#  >  > Travellers Tales in Thailand and Asia >  >  > Cambodia Forum >  >  > Cambodia Questions >  >  Best overland route from Pattaya to Phnom Penh?

## bkkpirate

As the subject say looking for the best route.  Travel time is not an issue.    Also, I don't want to deal with the headaches of Survarnabhumi Airport (going through there four times in 9 months is enough headaches).  Did the Phnom Penh to Koh Kong route back in March for what seemed to be twelve hours.  Should, I just bite the bullet and go through Poipet and the hassle to get to Phnom Penh.  Maybe try a different route to Trat,  Sihanoukville to Phnom Penh?  Or Pailin to Battambang then on to Phnom Penh.
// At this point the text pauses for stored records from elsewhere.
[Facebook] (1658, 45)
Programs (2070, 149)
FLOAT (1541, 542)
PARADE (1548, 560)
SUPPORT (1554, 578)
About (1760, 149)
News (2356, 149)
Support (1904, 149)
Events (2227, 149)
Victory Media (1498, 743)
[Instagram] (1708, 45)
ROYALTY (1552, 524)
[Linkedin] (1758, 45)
Too much coffee, not enough time...

Thank you gentlemen.
Cheers!

----------


## keda

When I used to do the overland from Pty it was always via Trat and usually overnight at Koh  Kong, then a choice between Sanukville or direct according to the bladder, but that was more than 2 years ago so things might be different.

Certainly wouldn't recommend the Poipet route if the EU hasn't paid to upgrade the donkey track to Batambang.

----------


## dirtydog

Here,s a link for Phnom Penh to Trat travel trip Cambodia to Thailand

----------


## LukDod

Update...Nov-29  [note...this info also appears on DirtyDogs above link]

The road (Hwy-48) from Koh Kong to Hwy-4 is about 138km...and at Hwy-4 you either go north to Phnom Penh (abt 150km) or south to Sihanoukville (abt 50km).

I was last on the the road (by motorcycle) from Koh Kong to Hwy-4 last April; at that time is was about 60% paved. It's a well designed (surprising for Cambodia) high-speed road. Reports from fellow bike riders indicate the road from Koh Kong is now 90% paved as of late Oct. There is a short section of construction after Koh Kong and before the first bridge, as well as a few other unfinished areas. The first bridge is now completed and open, at least to motorcycles. River crossings, via ferry, are still needed where the remaining 3 bridges are being constructed.

Note, too, that the cost of the Cambo tourist Visa is not 1000-Bt, as is posted elsewhere on Teak door, but $20-US. They will accept Baht, but US-$ is the primary currency, other than Cambodia Riel which is used mainly for nominal purchases. Yet, most travellers _will_ pay more than the actual fee (up to the equivalent of1500-Bt!), as scamming is the byword at all Cambo border points...unless you stand your ground!!  Most travellers are too impatient and the result is the continued scamming.

I'll be again riding from Pattaya to Cambo, via Poipet, in late Dec, for a friend's wedding. I'll be returning via Koh Kong, in January, and will post of the current condition of Hwy-48 to Koh Kong. Compared to not-to-many years ago, when that road was just a long miserable and often muddy bog, it's now a breeze!! When completed it will likely put the ocean ferry to Sihanoukville out of business.

----------


## Reaper

How was the trip via Poipet? Any pictures as I have never ventured beyond the Poipet border.

----------